MAL-2026-10499
Malicious code in eth-lib-utils (npm)
Details
--- _-= Per source details. Do not edit below this line.=-_
## Source: amazon-inspector (13895e2e8ee4aa9683c2fd6f0f873a38b19bbc5af207233e22c51668bc7dba41) Package eth-lib-utils@5.2.3 impersonates @ethereumjs/util / ethereumjs-util (README, author list, repository URL, and source tree copied from the legitimate package). The published Node build dist/index.js contains an unconditional `require("assertcore")` at module load that is absent from the TypeScript source src/index.ts and from the parallel dist.browser/index.js — the import was injected only into the shipped artifact. The required name `assertcore` is not declared in package.json; the declared dependency is the differently-named `assertcoreutils` (^2.3.2), an unrelated name shaped to look like an Ethereum companion package. The effect on a consumer that runs `require('eth-lib-utils')` in Node is to load whatever code is published under `assertcore` / `assertcoreutils` in the installer's process, while the package presents itself as a drop-in for a widely-used Ethereum utility.
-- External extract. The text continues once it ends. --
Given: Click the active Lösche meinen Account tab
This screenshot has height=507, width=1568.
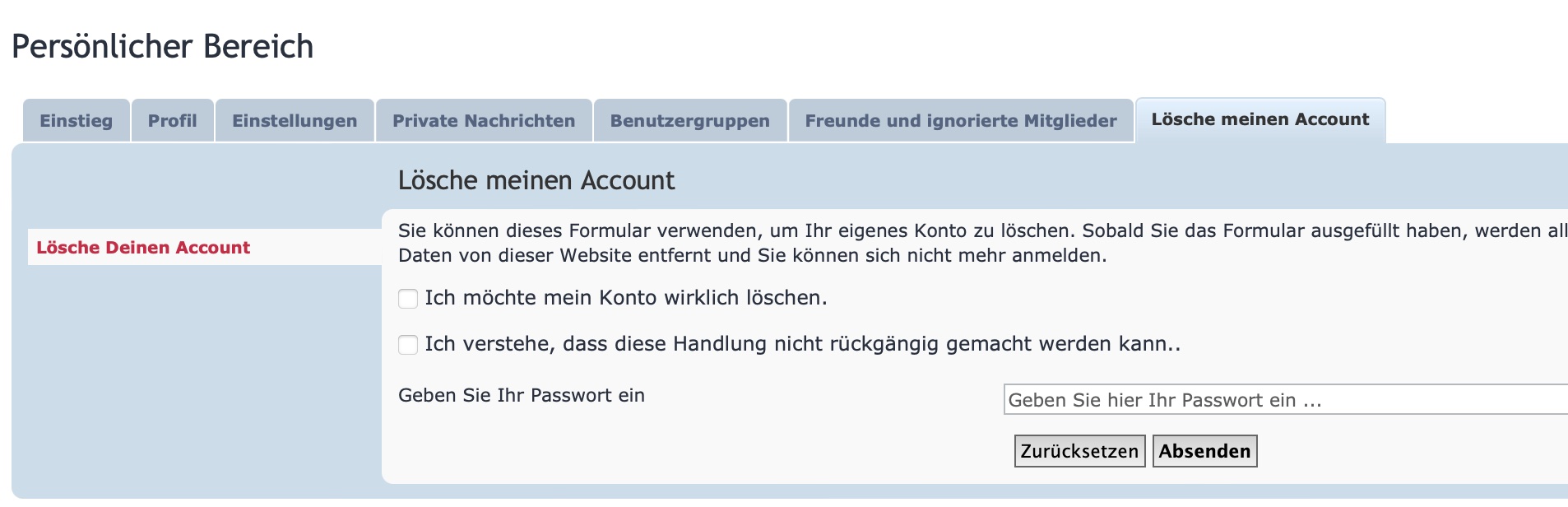Looking at the screenshot, I should (x=1260, y=120).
This is the standard typosquat-plus-transitive-dropper shape: the lure package looks like a clean re-export, the harmful code lives one resolution hop away in a name the installer never asked for.
Are you affected?
Enter the version of the package you're using.
Affected packages
No fixed version published yet for eth-lib-utils (npm). Pin to a known-safe version or switch to an alternative.